> **WHAT YOU SHOULD DO**
Reproduce each of the records below, line for line, with no alteration.

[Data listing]
---*---

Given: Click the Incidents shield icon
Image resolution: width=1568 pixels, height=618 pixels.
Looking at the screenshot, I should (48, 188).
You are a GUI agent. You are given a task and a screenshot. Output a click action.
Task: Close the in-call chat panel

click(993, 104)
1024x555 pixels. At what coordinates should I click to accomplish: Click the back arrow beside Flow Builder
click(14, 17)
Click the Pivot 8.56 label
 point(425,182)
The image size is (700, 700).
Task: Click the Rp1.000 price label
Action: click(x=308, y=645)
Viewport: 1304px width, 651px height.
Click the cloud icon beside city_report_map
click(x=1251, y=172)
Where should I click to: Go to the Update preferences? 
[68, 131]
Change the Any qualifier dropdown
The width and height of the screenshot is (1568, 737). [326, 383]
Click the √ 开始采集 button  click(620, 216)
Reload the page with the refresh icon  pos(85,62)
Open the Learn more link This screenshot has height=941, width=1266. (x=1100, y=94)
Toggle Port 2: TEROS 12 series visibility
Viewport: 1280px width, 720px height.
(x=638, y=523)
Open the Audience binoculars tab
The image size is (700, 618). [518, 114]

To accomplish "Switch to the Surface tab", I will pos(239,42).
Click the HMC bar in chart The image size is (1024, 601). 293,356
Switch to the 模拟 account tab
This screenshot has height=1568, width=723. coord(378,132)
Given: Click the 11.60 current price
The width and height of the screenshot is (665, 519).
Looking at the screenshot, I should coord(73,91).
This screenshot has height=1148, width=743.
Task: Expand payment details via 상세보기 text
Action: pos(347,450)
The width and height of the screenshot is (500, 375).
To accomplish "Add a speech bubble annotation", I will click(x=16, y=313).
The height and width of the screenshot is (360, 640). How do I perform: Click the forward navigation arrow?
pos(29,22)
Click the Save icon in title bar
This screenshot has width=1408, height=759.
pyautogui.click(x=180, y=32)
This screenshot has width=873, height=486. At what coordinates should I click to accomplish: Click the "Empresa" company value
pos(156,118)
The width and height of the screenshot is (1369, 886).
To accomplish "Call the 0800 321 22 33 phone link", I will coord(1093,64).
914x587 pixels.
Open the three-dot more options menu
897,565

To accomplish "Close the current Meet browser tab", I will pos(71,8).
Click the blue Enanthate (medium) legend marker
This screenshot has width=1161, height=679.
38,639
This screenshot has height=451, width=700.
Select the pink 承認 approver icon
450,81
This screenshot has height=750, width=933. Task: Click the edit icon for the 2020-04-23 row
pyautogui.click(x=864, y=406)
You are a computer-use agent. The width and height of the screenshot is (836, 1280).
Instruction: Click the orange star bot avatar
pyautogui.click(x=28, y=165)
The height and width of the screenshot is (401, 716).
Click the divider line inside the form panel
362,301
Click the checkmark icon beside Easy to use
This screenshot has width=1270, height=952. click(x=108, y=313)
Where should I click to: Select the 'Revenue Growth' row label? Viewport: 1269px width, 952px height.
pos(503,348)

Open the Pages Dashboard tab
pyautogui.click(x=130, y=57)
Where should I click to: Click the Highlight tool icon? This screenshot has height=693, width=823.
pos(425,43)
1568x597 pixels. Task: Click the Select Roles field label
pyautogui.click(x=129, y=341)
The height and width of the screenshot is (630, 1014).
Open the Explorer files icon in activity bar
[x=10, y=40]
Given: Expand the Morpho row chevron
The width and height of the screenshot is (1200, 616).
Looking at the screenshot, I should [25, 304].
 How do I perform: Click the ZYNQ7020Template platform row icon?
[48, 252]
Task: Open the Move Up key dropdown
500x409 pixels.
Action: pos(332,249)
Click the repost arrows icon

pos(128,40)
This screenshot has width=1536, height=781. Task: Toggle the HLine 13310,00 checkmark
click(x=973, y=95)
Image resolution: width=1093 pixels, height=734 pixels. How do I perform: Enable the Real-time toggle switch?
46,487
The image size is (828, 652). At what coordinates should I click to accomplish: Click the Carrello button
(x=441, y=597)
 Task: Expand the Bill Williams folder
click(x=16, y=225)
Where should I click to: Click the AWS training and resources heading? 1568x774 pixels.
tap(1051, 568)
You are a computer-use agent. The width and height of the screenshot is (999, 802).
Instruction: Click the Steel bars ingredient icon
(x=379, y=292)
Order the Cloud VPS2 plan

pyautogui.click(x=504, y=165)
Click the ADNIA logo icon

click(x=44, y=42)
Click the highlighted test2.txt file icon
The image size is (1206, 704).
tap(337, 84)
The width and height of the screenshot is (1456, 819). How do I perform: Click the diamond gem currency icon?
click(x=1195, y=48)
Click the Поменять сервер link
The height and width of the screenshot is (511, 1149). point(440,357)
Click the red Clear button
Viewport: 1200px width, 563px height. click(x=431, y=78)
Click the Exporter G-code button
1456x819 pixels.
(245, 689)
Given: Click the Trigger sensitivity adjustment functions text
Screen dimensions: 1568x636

---*---

> **OUTPUT OF THE EXERCISE**
Given: Click the Incidents shield icon
Image resolution: width=1568 pixels, height=618 pixels.
Looking at the screenshot, I should (48, 188).
You are a GUI agent. You are given a task and a screenshot. Output a click action.
Task: Close the in-call chat panel

click(993, 104)
1024x555 pixels. At what coordinates should I click to accomplish: Click the back arrow beside Flow Builder
click(14, 17)
Click the Pivot 8.56 label
 point(425,182)
The image size is (700, 700).
Task: Click the Rp1.000 price label
Action: click(x=308, y=645)
Viewport: 1304px width, 651px height.
Click the cloud icon beside city_report_map
click(x=1251, y=172)
Where should I click to: Go to the Update preferences? 
[68, 131]
Change the Any qualifier dropdown
The width and height of the screenshot is (1568, 737). [326, 383]
Click the √ 开始采集 button  click(620, 216)
Reload the page with the refresh icon  pos(85,62)
Open the Learn more link This screenshot has height=941, width=1266. (x=1100, y=94)
Toggle Port 2: TEROS 12 series visibility
Viewport: 1280px width, 720px height.
(x=638, y=523)
Open the Audience binoculars tab
The image size is (700, 618). [518, 114]

To accomplish "Switch to the Surface tab", I will pos(239,42).
Click the HMC bar in chart The image size is (1024, 601). 293,356
Switch to the 模拟 account tab
This screenshot has height=1568, width=723. coord(378,132)
Given: Click the 11.60 current price
The width and height of the screenshot is (665, 519).
Looking at the screenshot, I should coord(73,91).
This screenshot has height=1148, width=743.
Task: Expand payment details via 상세보기 text
Action: pos(347,450)
The width and height of the screenshot is (500, 375).
To accomplish "Add a speech bubble annotation", I will click(x=16, y=313).
The height and width of the screenshot is (360, 640). How do I perform: Click the forward navigation arrow?
pos(29,22)
Click the Save icon in title bar
This screenshot has width=1408, height=759.
pyautogui.click(x=180, y=32)
This screenshot has width=873, height=486. At what coordinates should I click to accomplish: Click the "Empresa" company value
pos(156,118)
The width and height of the screenshot is (1369, 886).
To accomplish "Call the 0800 321 22 33 phone link", I will coord(1093,64).
914x587 pixels.
Open the three-dot more options menu
897,565

To accomplish "Close the current Meet browser tab", I will pos(71,8).
Click the blue Enanthate (medium) legend marker
This screenshot has width=1161, height=679.
38,639
This screenshot has height=451, width=700.
Select the pink 承認 approver icon
450,81
This screenshot has height=750, width=933. Task: Click the edit icon for the 2020-04-23 row
pyautogui.click(x=864, y=406)
You are a computer-use agent. The width and height of the screenshot is (836, 1280).
Instruction: Click the orange star bot avatar
pyautogui.click(x=28, y=165)
The height and width of the screenshot is (401, 716).
Click the divider line inside the form panel
362,301
Click the checkmark icon beside Easy to use
This screenshot has width=1270, height=952. click(x=108, y=313)
Where should I click to: Select the 'Revenue Growth' row label? Viewport: 1269px width, 952px height.
pos(503,348)

Open the Pages Dashboard tab
pyautogui.click(x=130, y=57)
Where should I click to: Click the Highlight tool icon? This screenshot has height=693, width=823.
pos(425,43)
1568x597 pixels. Task: Click the Select Roles field label
pyautogui.click(x=129, y=341)
The height and width of the screenshot is (630, 1014).
Open the Explorer files icon in activity bar
[x=10, y=40]
Given: Expand the Morpho row chevron
The width and height of the screenshot is (1200, 616).
Looking at the screenshot, I should [25, 304].
 How do I perform: Click the ZYNQ7020Template platform row icon?
[48, 252]
Task: Open the Move Up key dropdown
500x409 pixels.
Action: pos(332,249)
Click the repost arrows icon

pos(128,40)
This screenshot has width=1536, height=781. Task: Toggle the HLine 13310,00 checkmark
click(x=973, y=95)
Image resolution: width=1093 pixels, height=734 pixels. How do I perform: Enable the Real-time toggle switch?
46,487
The image size is (828, 652). At what coordinates should I click to accomplish: Click the Carrello button
(x=441, y=597)
 Task: Expand the Bill Williams folder
click(x=16, y=225)
Where should I click to: Click the AWS training and resources heading? 1568x774 pixels.
tap(1051, 568)
You are a computer-use agent. The width and height of the screenshot is (999, 802).
Instruction: Click the Steel bars ingredient icon
(x=379, y=292)
Order the Cloud VPS2 plan

pyautogui.click(x=504, y=165)
Click the ADNIA logo icon

click(x=44, y=42)
Click the highlighted test2.txt file icon
The image size is (1206, 704).
tap(337, 84)
The width and height of the screenshot is (1456, 819). How do I perform: Click the diamond gem currency icon?
click(x=1195, y=48)
Click the Поменять сервер link
The height and width of the screenshot is (511, 1149). point(440,357)
Click the red Clear button
Viewport: 1200px width, 563px height. click(x=431, y=78)
Click the Exporter G-code button
1456x819 pixels.
(245, 689)
Given: Click the Trigger sensitivity adjustment functions text
Screen dimensions: 1568x636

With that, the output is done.